13人編成のバンドとオーケストラは、テルファー=ミルンの指揮のもとで舞台に力強い音楽を提供しました。ただし、ごく一部では、バンドの音量が大きく、主要キャストの歌詞がやや聞き取りにくい場面もありました。

衣装はマクラウドとヘイワードによるデザインで、場面ごとに異なる時代や文化を巧みに表現しており、衣装チームの努力がうかがえます。
舞台装置もマクラウドが設計し、大型で実用的なセットと、移動しやすい簡易セットを組み合わせて迅速な場面転換を可能にし、キャストの動きを妨げない工夫が施されていました。
さらに照明デザイン(ダニエル・カイアンズ)は舞台の雰囲気を大いに高め、大型の可動スクリーン2枚を使ってチェス盤や屋外風景、歴代グランドマスターの顔などを投影する演出も秀逸でした。

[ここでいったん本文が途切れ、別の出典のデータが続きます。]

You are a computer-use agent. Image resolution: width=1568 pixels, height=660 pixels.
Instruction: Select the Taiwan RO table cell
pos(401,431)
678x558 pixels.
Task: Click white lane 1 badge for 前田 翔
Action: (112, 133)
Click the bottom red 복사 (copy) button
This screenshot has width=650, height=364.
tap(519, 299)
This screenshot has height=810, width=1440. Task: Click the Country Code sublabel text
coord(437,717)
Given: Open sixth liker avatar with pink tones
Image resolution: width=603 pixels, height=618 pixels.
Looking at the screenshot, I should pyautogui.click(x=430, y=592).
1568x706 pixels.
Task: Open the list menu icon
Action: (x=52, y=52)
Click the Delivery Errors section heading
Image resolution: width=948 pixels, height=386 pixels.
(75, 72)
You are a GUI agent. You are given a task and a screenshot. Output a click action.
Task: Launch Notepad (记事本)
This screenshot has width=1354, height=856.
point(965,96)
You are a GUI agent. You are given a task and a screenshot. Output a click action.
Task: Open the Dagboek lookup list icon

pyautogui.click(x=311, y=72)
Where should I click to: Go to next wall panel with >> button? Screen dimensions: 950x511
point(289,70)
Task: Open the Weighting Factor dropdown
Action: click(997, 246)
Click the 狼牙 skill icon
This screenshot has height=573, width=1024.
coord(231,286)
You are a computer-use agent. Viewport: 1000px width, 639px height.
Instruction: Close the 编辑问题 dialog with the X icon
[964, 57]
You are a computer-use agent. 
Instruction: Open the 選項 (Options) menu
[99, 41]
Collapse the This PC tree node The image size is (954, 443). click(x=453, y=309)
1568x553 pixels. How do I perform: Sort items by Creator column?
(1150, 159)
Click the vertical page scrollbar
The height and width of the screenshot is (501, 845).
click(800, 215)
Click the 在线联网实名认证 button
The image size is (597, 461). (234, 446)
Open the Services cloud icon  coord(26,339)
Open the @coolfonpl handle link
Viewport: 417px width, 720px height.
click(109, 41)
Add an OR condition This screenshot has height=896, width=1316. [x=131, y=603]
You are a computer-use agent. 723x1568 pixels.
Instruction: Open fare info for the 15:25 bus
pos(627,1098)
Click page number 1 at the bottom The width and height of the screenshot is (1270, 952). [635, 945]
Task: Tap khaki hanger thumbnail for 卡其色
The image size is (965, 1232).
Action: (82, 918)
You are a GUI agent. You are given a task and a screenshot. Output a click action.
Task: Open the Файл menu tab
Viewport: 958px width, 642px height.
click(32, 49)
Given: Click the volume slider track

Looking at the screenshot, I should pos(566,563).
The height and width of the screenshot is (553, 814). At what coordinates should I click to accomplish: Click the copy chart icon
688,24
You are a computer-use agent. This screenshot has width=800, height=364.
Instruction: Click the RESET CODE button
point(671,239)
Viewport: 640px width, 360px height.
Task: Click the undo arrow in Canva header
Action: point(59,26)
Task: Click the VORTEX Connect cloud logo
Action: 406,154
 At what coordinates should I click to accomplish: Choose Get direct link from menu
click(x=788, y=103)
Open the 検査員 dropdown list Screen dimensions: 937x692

総じて、ミュージカル・シアター・ダニーデンによる『CHESS』は、冷戦と国際CHESSの黄金時代を高エネルギーかつ複雑に描いた、非常に見応えのある舞台です。

ブラボー!

本公演は5月24日まで続きます。

*壮大なショー──ミュージカル・シアター・ダニーデンによる『CHESS:ザ・ミュージカル』の主演キャストたちが、ミュージカル界で最も愛される楽曲の数々を熱演。画像提供:主催者。

※モスギール・コロネーション・ホール(Mosgiel Coronation Hall)は、ニュージーランド南島のオタゴ地方、ダニーデン市モスギール地区に位置する歴史的な多目的ホールです。1911年から1912年にかけて建設され、1912年7月11日に開館しました。当初はモスギール・ボロー・カウンシルの庁舎、公共図書館、読書室、会議室、そして大ホールを備えた複合施設として設計されました 。